Download or read book Economic and Political Aspects of Extraterritoriality written by Kenneth W. Dam and published by . This book was released on 1985 with total page 4 pages. Available in PDF, EPUB and Kindle. Book excerpt:

Book Extraterritorialities in Occupied Worlds

Download or read book Extraterritorialities in Occupied Worlds written by Exterritory Project and published by punctum books. This book was released on 2016 with total page 484 pages. Available in PDF, EPUB and Kindle. Book excerpt: "The concept of extraterritoriality designates certain relationships between space, law, and representation. This collection of essays explores contemporary manifestations of extraterritoriality and the diverse ways in which the concept has been put to use in various disciplines. Some of the essays were written especially for this volume; others are brought here together for the first time. The inquiry into extraterritoriality found in these essays is not confined to the established boundaries of political, conceptual, and representational territories or fields of knowledge; rather, it is an invitation to navigate the margins of the legal-juridical and the political, but also the edges of forms of representation and poetics.Within its accepted legal and political contexts, the concept of extraterritoriality has traditionally been applied to people and to spaces.
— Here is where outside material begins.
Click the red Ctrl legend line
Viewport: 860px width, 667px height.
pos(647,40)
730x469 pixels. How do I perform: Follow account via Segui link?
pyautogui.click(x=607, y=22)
In the first case, extraterritorial arrangements could either exclude or exempt an individual or a group of people from the territorial jurisdiction in which they were physically located; in the second, such arrangements could exempt or exclude a space from the territorial jurisdiction by which it was surrounded. The special status accorded to people and spaces had political, economic, and juridical implications, ranging from immunity and various privileges to extreme disadvantages. In both cases, a person or a space physically included within a certain territory was removed from the usual system of laws and subjected to another. In other words, the extraterritorial person or space was held at what could be described as a legal distance. (In this respect, the concept of extraterritoriality presupposes the existence of several competing or overlapping legal systems.) It is this notion of being held at a legal distance around which the concept of extraterritoriality may be understood as revolving.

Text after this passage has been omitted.